Question
You are evaluating two financing plans for your client. After meeting their CFO you gathered the following information. Current operations (All $ figures are in
You are evaluating two financing plans for your client. After meeting their CFO you gathered the following information.
Current operations (All $ figures are in 000 so $1,000 means $1Million)
- The company has $1,000 of Sales. It is estimated that the Variable costs are 10% of the revenues.
- The company is capital intensive and currently have Fixed costs of $600.
- In addition, interest expense on the current debt is $100 and the applicable tax rate is 40%
Future Plans
- It is estimated that the future plan will result in an expected growth rate of 20% (Use that fact for part b only )
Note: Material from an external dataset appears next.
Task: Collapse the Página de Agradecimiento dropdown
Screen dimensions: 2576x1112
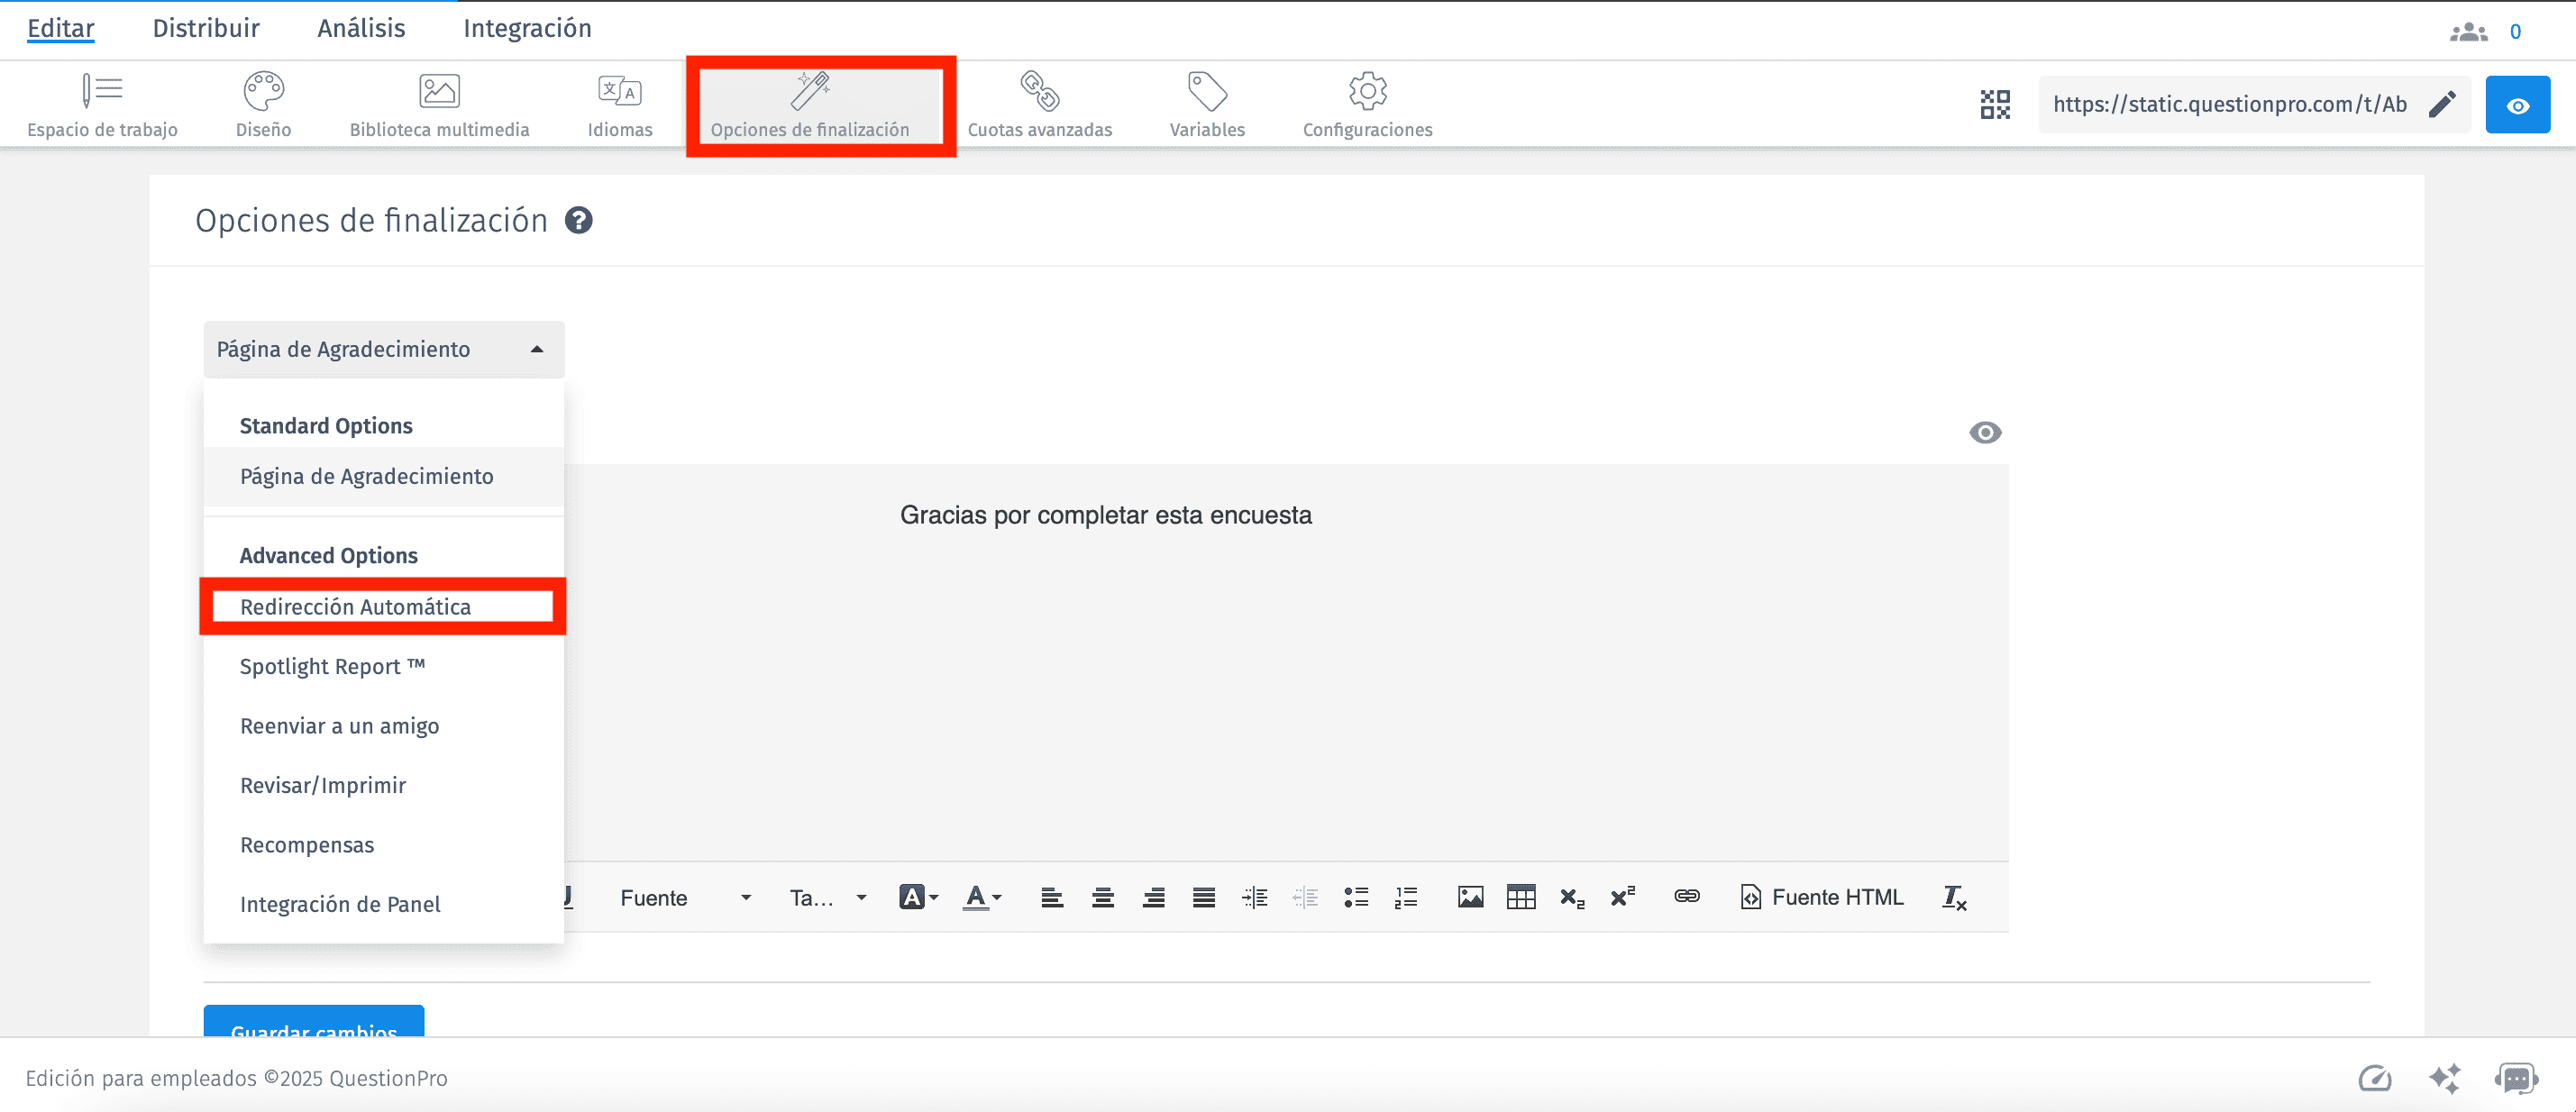Action: coord(384,349)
- The company decided to go ahead with the plan and is evaluating two possible financing plans
- Plan A removing all finance charges repay all the debt and finance exclusively through equity
- Plan B maintain the existing leverage structure
Required
a/ Calculate the Operating Income , Profit before tax , DOL , DFL , DCL and Net profit under both plans using this years numbers
b/ Based on the fact that the expected growth rate of 20% Calculate the Operating Income , Profit before tax , DOL , DFL , DCL and Net profit under both plans
c/ What would be the difference on the Earnings Per Share - EPS under both plans if the company has 100,000 common shares outstanding.